Wenn Kinder schließlich doch sterben müssen und es wissen!
Lieben, leben, lernen, lachen, leiden, lösen – Ein Lebensprozess
Das ist der zyklisch wiederkehrende Prozess des Lebens, der sich wiederholt und dynamisch entfaltet. Die Ohnmacht dagegen, ohne Macht zu sein gegen die Prozesse, macht demütig. Martin Bubers Statement, das alles Leben aus der Begegnung kommt, Albert Schweitzers Lebensanschauung, leben zu wollen inmitten von Leben das auch leben will und Fritz Perls Leben im hier und jetzt kann uns ermutigen, damit fertig zu werden. An einem Silvesterjahr am Tittisee im Schwarzwald mit Freunden hatten wir kleine Schiffchen gebaut. Darin unsere Wünsche für das kommende Jahr aufgeschrieben. Die Schiffchen, jedes mit einem Teelicht versehen, hatten wir angeschoben und dem Bötchen eine Richtung gegeben. Wir schauten ihnen nach in Gedankenmit Hoffnung und Vorfreude. Nach einer Weile kam Wind auf, das Wasser wurde unruhig und die Strömung bewegte fortan die Richtung unserer kleinen Schiffe. Also, wie weit ist es her, mit unserer Macht? Wozu haben wir die Kraft?
Ich nachfolgenden Bild, in den letzten Wochen entstanden, in denen Mila bereits ein Pflegebett zuhause hat, leuchtet der Prozess auf, den ich als Großvater aus der Ferne beobachten und bestürzt wahrgenommen habe. OH ja, wir haben alle geliebt, gelebt, gelacht, gelernt, gelitten und mussten und müssen uns in den Prozessen lösen.
Die Leitlinien der Medizin, trotz allen Bemühens und guter Absichten, legen hierarchisch und mächtig ihre Regeln über uns aus. Die geschwächte Mila im Zentrum, alles ertragend. Monatelange Chemotherapie, Spritzen, Infusionen, häufige MRT Untersuchungen, Röntgen, Halswirbeloperation, um das Ausdehnen des weiter wachsenden Tumors zu verhindern, Medikamente gegen Übelkeit, Schmerzen, Blasenkatheter, Schwindel, Morphiumpumpe zur individuellen Einstellung, neue Tumormittel nun ambulant per Tabletten zuhause, Fahrten zur Klinik wegen Bestrahlung, Bluttransfusion. Etc. etc. etc. Der Tumor wächst weiter.

--*--

Aufgabenstellung - Womit war laut dem Textauszug jedes der kleinen Schiffchen versehen, die am Tittisee gebaut wurden?

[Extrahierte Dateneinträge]

--*--

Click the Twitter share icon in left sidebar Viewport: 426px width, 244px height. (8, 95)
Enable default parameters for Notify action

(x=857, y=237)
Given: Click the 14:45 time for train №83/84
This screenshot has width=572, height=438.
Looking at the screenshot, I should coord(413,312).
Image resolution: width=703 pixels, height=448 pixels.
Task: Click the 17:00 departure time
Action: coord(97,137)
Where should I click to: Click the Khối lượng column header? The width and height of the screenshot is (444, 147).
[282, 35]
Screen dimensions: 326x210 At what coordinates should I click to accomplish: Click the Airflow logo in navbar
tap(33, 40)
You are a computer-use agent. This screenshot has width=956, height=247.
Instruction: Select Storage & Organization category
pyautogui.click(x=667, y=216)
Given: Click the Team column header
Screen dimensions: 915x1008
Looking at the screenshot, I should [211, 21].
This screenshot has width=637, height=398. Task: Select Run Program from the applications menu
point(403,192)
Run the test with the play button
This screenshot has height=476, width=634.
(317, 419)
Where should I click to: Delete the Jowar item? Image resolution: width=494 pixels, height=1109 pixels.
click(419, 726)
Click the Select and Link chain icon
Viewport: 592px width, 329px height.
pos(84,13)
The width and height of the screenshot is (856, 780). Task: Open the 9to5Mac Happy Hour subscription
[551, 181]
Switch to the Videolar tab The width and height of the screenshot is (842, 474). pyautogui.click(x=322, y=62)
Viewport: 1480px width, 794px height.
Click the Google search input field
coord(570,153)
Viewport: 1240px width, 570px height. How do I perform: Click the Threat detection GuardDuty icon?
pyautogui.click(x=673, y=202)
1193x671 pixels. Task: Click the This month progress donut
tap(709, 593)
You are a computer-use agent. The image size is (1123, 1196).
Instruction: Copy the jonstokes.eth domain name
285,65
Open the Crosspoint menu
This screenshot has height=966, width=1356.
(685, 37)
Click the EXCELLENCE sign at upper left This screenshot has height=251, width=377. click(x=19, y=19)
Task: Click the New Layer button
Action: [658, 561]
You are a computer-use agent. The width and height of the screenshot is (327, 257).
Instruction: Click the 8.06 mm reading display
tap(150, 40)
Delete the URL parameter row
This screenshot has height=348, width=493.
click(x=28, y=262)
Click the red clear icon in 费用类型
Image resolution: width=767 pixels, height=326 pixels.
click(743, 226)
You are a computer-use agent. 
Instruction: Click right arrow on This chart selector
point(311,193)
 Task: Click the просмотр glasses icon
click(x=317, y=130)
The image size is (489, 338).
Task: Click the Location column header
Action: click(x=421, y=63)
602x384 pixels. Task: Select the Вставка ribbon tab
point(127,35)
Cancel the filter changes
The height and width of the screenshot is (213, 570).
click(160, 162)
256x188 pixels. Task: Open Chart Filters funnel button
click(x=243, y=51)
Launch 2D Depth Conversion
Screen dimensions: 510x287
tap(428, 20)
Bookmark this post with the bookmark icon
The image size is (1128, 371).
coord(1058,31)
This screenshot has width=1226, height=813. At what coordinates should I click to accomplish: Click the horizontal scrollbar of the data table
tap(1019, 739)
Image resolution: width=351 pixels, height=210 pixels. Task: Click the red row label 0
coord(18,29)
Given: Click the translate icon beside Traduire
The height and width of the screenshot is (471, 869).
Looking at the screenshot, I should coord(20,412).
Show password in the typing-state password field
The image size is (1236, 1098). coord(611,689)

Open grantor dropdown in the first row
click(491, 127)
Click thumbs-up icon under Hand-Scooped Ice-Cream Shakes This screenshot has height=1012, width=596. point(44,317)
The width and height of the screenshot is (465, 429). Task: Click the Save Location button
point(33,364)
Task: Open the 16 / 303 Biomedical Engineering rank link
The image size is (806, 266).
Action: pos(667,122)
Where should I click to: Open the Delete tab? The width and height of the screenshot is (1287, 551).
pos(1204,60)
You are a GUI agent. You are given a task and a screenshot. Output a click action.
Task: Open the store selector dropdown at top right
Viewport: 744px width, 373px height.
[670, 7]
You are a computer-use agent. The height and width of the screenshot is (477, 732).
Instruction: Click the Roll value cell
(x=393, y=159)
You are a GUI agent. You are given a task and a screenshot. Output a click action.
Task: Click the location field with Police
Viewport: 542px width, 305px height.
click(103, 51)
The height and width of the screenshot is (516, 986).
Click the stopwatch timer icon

--*--

Schriftliche Lösung - Mit einem Teelicht.